Methods : We present a retrospective analysis, twenty-five cases treated by surgical remodeling in our service since 2003–2013. In all the cases we used 3D CT Scan as preoperative assessment, and in cases considered of high complexity the pacification was made by stereolithographic models. We used as a technical guidelines, the advance in monobloc graft, unilateral or bilateral depending on the grade of deformity, rotation of the bone graft if necessary, and remodeling of the supraorbital bar. We use an aesthetic categorization classifying four grades grade III and IV underwent surgery.

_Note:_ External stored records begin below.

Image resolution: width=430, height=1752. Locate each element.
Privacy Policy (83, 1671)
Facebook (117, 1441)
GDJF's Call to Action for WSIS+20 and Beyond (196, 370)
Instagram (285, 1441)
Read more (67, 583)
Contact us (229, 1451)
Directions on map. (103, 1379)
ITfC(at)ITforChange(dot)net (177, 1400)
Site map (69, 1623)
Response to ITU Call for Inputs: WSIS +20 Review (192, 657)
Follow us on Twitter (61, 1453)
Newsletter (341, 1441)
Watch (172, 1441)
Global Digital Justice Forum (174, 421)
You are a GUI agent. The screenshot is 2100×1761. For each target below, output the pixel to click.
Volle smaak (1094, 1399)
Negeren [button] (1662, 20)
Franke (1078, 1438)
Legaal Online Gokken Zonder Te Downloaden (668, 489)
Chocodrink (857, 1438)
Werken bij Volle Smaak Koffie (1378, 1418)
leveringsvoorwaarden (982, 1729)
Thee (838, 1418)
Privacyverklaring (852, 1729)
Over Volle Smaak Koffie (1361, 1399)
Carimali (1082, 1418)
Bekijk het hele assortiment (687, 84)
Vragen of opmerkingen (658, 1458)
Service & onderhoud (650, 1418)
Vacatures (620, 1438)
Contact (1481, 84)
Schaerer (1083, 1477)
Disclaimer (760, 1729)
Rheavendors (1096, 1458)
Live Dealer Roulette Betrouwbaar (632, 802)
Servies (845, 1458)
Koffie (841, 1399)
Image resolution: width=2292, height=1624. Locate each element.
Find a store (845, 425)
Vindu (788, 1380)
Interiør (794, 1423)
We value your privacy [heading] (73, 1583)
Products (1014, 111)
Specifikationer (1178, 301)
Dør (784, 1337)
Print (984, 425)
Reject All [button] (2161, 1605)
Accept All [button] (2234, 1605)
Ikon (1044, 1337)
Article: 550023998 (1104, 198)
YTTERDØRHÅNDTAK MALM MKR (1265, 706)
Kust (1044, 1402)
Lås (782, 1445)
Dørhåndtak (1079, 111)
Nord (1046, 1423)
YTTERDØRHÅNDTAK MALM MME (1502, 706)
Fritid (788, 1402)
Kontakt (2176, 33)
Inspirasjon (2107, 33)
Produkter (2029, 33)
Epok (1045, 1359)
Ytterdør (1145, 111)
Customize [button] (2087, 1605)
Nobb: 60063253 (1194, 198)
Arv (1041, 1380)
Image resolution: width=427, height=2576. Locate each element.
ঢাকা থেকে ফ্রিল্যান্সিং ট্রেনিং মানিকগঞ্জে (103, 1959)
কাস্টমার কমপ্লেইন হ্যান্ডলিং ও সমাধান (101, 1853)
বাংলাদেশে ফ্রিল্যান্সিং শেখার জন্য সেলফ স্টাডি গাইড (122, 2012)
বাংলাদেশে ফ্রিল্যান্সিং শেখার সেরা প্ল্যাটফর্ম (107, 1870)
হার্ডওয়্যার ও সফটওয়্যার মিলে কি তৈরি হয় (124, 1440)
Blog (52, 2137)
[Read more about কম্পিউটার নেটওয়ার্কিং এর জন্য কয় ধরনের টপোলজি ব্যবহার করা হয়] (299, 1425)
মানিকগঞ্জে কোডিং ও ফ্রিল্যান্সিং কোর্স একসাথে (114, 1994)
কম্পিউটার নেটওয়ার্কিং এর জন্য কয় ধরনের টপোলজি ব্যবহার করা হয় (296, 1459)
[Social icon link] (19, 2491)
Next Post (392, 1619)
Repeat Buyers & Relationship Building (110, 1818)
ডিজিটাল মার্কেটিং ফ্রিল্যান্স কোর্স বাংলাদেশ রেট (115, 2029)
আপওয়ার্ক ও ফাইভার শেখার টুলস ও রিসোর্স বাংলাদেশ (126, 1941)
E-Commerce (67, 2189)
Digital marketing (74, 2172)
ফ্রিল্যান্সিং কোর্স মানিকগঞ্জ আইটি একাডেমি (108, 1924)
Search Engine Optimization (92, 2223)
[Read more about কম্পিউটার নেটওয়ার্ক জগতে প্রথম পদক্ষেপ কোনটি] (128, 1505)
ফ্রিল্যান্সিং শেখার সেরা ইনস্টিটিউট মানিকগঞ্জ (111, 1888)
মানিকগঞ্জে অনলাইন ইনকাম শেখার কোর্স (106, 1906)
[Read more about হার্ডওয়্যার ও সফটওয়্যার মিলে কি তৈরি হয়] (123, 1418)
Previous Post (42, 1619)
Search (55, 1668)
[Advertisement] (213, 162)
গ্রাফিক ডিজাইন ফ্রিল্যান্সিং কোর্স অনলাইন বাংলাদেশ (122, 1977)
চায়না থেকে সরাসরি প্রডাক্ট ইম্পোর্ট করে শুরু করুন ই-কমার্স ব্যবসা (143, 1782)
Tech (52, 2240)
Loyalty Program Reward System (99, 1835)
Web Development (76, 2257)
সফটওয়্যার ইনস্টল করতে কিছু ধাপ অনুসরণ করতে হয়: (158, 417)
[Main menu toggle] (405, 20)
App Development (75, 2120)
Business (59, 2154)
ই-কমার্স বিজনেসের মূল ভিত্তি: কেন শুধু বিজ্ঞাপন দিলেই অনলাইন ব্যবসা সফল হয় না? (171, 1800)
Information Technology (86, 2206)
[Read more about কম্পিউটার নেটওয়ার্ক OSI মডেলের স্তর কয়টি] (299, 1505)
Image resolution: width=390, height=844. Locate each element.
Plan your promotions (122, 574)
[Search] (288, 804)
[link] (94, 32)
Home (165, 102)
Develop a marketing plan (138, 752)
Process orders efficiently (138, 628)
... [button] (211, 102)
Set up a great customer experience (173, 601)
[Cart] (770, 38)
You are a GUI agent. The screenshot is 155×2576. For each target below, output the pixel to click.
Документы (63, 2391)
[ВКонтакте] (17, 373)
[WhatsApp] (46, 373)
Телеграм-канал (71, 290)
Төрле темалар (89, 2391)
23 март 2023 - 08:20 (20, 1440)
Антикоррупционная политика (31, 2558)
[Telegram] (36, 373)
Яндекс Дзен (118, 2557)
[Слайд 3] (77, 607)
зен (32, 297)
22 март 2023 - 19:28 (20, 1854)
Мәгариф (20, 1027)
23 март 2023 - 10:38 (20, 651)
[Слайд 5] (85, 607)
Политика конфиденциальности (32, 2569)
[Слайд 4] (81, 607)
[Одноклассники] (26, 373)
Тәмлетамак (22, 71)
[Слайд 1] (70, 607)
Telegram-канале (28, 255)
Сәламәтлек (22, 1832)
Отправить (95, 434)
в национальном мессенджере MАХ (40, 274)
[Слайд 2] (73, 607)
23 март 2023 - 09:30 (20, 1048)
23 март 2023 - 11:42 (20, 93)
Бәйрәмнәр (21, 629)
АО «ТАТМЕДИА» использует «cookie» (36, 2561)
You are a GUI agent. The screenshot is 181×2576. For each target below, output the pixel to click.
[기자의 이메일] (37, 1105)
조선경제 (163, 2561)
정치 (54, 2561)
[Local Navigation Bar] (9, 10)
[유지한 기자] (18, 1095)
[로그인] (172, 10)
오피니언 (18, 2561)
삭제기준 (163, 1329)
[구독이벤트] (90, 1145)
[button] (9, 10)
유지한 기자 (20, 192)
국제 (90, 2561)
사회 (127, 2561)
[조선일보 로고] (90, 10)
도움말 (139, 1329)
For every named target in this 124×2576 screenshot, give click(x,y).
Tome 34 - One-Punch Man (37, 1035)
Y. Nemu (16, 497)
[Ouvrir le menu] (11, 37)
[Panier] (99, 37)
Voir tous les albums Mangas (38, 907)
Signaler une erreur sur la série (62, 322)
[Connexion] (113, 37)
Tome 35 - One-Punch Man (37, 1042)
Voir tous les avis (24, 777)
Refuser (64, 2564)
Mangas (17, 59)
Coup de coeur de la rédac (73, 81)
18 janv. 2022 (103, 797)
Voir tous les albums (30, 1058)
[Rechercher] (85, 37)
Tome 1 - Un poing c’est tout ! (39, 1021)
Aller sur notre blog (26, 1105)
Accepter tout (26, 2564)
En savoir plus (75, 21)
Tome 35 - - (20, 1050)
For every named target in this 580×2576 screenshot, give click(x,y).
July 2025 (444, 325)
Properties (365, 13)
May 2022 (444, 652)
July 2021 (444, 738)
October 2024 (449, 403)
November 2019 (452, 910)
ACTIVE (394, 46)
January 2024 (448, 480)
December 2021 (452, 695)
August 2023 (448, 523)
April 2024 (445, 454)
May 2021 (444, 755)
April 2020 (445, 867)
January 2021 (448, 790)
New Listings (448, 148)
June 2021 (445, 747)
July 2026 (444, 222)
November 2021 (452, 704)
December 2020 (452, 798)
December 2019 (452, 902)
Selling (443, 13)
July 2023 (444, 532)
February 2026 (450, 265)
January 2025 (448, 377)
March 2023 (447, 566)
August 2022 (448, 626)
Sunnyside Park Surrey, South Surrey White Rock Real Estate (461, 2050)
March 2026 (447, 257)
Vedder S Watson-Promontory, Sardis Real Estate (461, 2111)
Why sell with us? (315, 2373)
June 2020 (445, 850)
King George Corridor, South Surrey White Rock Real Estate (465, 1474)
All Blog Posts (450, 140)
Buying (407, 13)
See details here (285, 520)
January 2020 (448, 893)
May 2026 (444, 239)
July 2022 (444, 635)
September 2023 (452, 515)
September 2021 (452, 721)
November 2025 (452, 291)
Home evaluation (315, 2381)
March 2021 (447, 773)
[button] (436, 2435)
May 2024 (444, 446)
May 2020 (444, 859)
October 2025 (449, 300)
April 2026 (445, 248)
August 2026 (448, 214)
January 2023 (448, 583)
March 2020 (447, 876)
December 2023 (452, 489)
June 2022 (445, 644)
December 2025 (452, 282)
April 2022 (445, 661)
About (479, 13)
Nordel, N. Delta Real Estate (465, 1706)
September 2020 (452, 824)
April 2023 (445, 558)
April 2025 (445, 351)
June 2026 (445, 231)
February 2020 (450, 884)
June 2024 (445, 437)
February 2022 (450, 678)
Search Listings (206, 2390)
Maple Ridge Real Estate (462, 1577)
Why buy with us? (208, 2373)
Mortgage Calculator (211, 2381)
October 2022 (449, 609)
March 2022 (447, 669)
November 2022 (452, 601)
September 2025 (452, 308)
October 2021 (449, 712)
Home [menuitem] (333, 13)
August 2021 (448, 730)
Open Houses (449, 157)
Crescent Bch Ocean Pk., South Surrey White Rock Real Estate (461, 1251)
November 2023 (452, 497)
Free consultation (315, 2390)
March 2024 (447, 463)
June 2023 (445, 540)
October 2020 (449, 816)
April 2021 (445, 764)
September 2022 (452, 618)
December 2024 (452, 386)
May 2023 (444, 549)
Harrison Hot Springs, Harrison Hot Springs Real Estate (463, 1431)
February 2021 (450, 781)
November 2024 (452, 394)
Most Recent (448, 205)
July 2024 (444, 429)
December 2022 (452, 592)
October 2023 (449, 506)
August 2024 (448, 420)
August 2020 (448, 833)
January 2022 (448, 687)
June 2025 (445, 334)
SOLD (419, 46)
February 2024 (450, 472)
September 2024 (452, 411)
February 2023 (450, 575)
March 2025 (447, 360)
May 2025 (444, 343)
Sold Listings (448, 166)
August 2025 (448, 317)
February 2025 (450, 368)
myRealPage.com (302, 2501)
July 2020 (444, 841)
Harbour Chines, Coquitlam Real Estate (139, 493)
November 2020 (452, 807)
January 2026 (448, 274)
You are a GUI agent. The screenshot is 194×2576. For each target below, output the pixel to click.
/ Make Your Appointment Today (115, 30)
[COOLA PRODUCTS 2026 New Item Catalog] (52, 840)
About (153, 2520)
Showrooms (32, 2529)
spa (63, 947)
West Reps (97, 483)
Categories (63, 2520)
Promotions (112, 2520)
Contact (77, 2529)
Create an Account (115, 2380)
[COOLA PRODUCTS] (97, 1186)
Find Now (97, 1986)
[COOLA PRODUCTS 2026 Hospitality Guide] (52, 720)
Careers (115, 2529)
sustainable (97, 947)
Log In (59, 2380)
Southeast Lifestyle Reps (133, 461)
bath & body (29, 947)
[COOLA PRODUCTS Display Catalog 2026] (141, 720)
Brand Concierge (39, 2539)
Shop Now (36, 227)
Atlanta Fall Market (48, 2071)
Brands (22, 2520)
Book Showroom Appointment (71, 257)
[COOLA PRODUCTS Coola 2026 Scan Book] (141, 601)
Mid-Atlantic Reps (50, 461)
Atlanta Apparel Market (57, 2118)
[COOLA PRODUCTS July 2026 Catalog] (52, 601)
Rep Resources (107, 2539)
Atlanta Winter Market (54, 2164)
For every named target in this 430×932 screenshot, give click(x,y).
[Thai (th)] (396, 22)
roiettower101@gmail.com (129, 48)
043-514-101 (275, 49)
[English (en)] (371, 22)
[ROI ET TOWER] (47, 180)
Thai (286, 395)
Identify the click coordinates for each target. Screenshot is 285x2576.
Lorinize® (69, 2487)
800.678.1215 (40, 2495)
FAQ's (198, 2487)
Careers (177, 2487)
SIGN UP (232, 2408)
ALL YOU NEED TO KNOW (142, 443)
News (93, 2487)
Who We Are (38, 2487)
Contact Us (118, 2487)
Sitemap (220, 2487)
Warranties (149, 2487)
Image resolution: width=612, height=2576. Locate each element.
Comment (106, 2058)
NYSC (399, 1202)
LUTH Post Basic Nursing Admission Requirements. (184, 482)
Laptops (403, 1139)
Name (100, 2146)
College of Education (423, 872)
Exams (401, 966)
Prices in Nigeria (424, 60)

Results : Mean age at the time of the surgery was 15 months; the coronal left suture was the most implied (57%). We had one case of osteitis; surgical debridement was necessary, occasioning bad aesthetical result. We had to improve a bone distraction due the grade of deformity in one case. Reoperation was necessary in two patients, and 2 patients we performed a posterior bone remodeling in a second time.
Conclusions : The surgical management of the anterior plagiocephaly is a great challenge; an individualized and adequate presurgical planning is mandatory to achieve an acceptable aesthetic result.